TASK PROMPT:
Render as a two-column CSV the items starting at the line that contains "You are a computer-use" and ending at the line that contains "pos(2476,27)", inclusive, with one row per item under the column names instruction and response. Enclose each field in quotation marks, replace line breaks with spaces, and omit the pictures.

═════ DATA EXCERPTS

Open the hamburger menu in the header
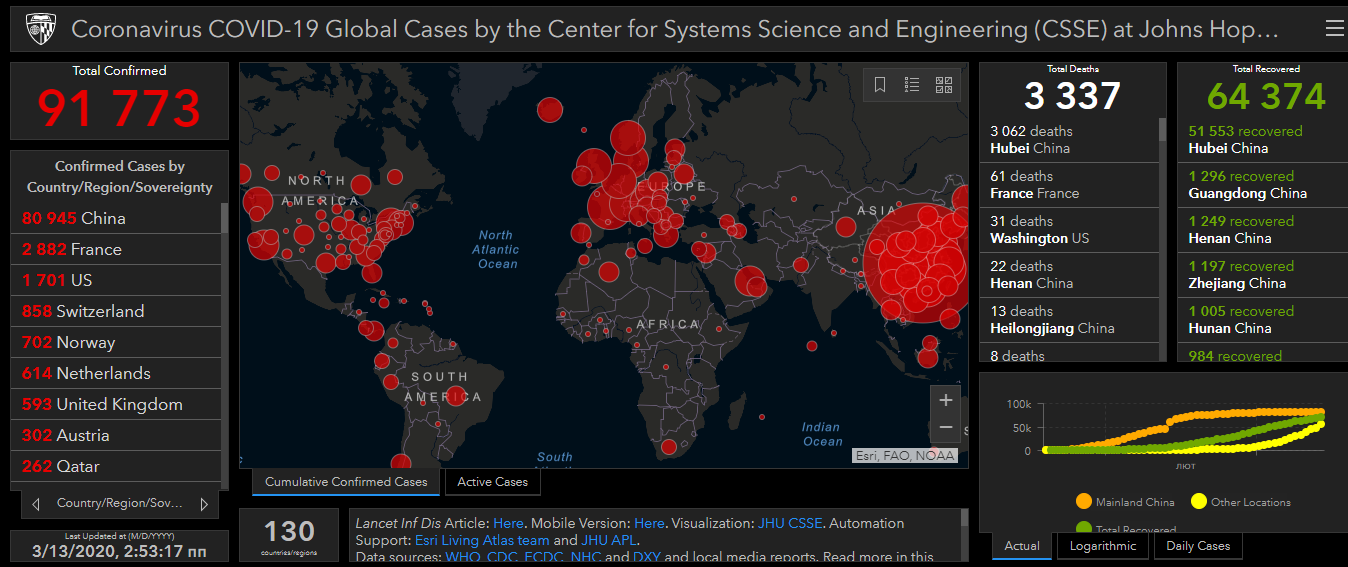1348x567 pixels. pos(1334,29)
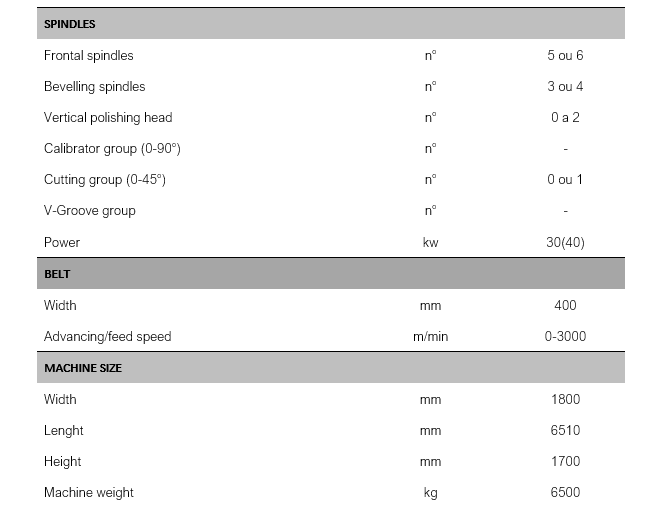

══════════
═════ DATA EXCERPTS

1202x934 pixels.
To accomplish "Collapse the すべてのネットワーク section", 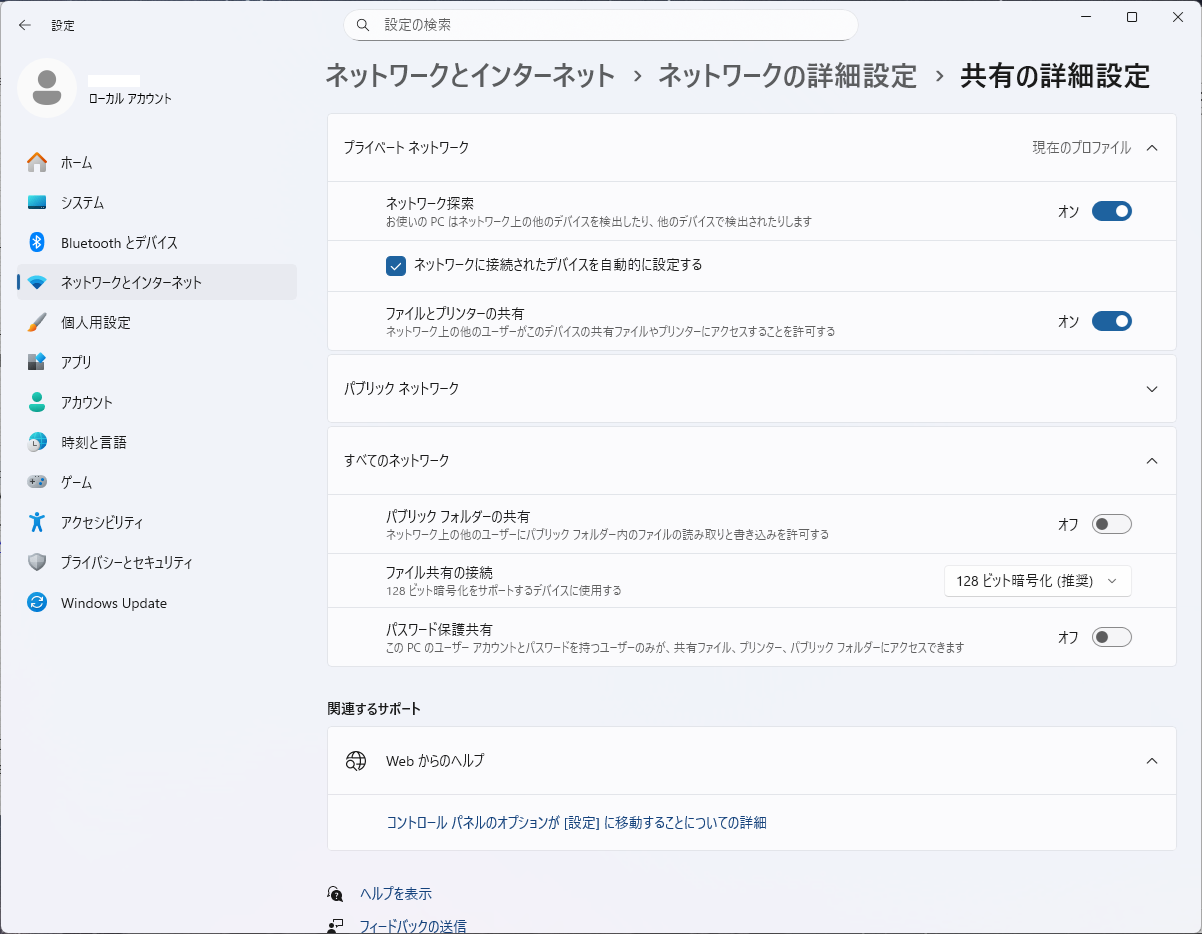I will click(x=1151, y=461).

══════════
═════ DATA EXCERPTS

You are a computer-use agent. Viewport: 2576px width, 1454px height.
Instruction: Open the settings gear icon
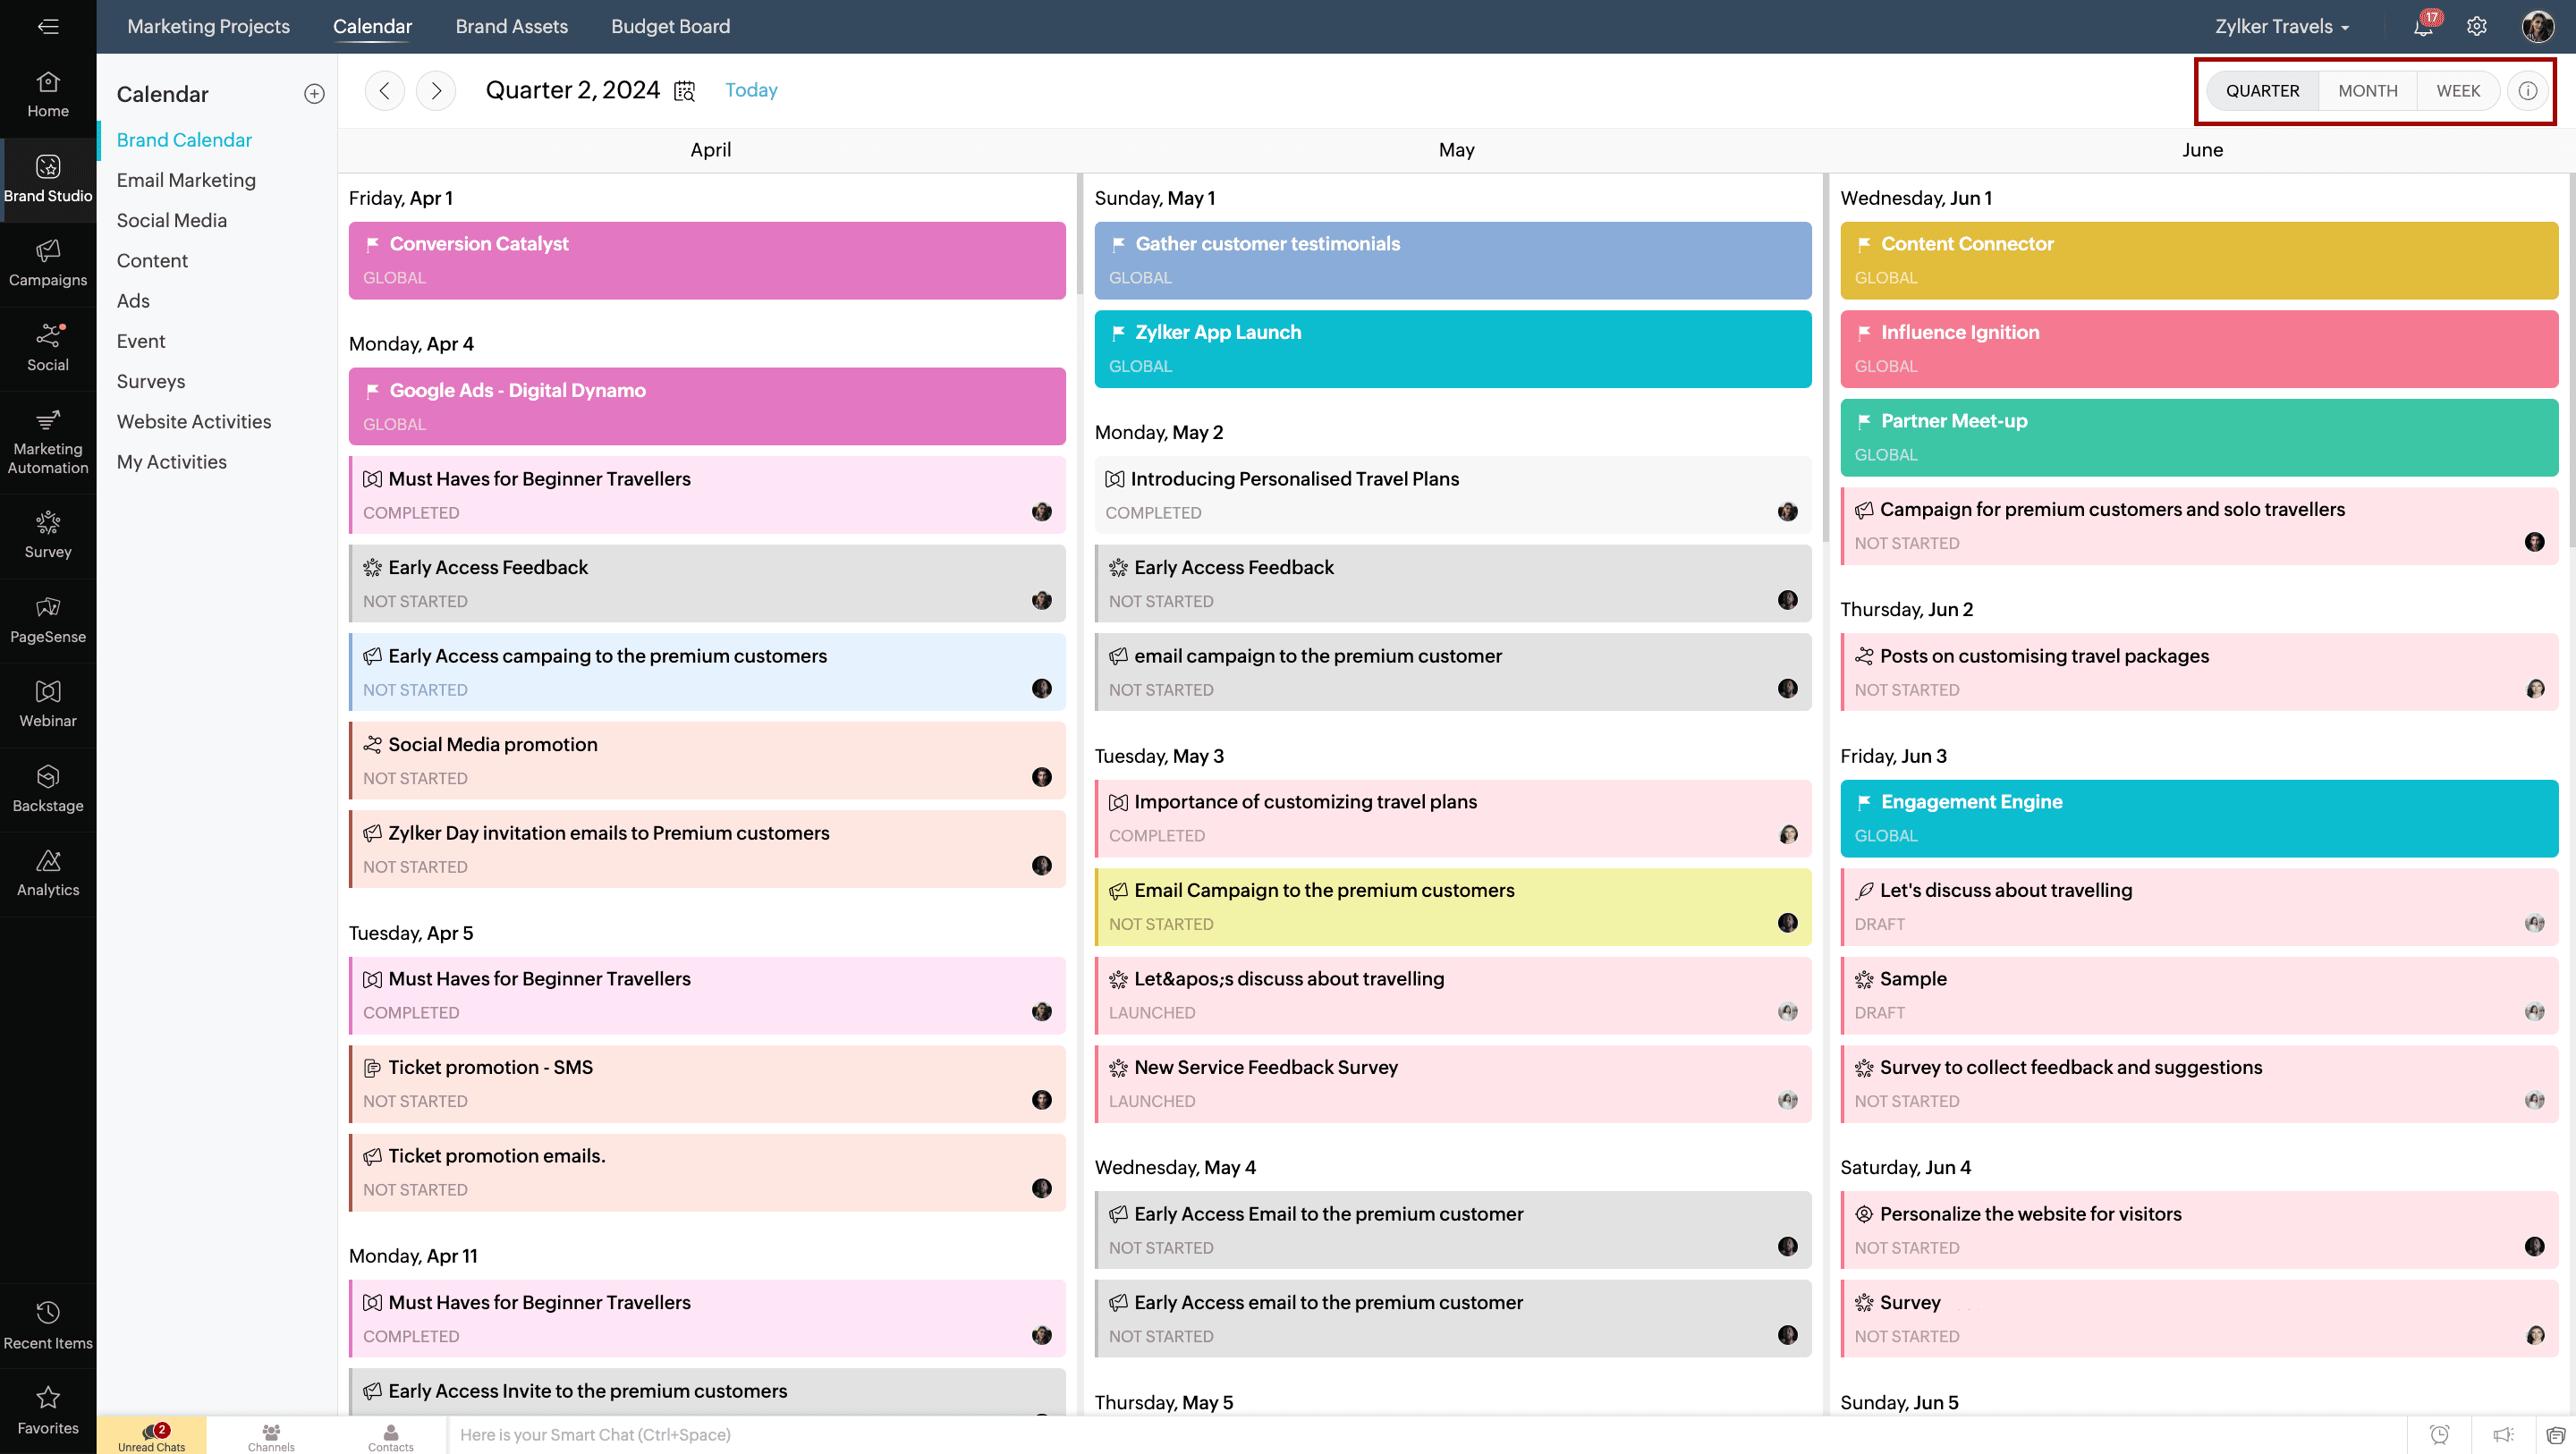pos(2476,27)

══════════

TASK SOLUTION:
instruction,response
"You are a computer-use agent. Viewport: 2576px width, 1454px height. Instruction: Open the settings gear icon","pos(2476,27)"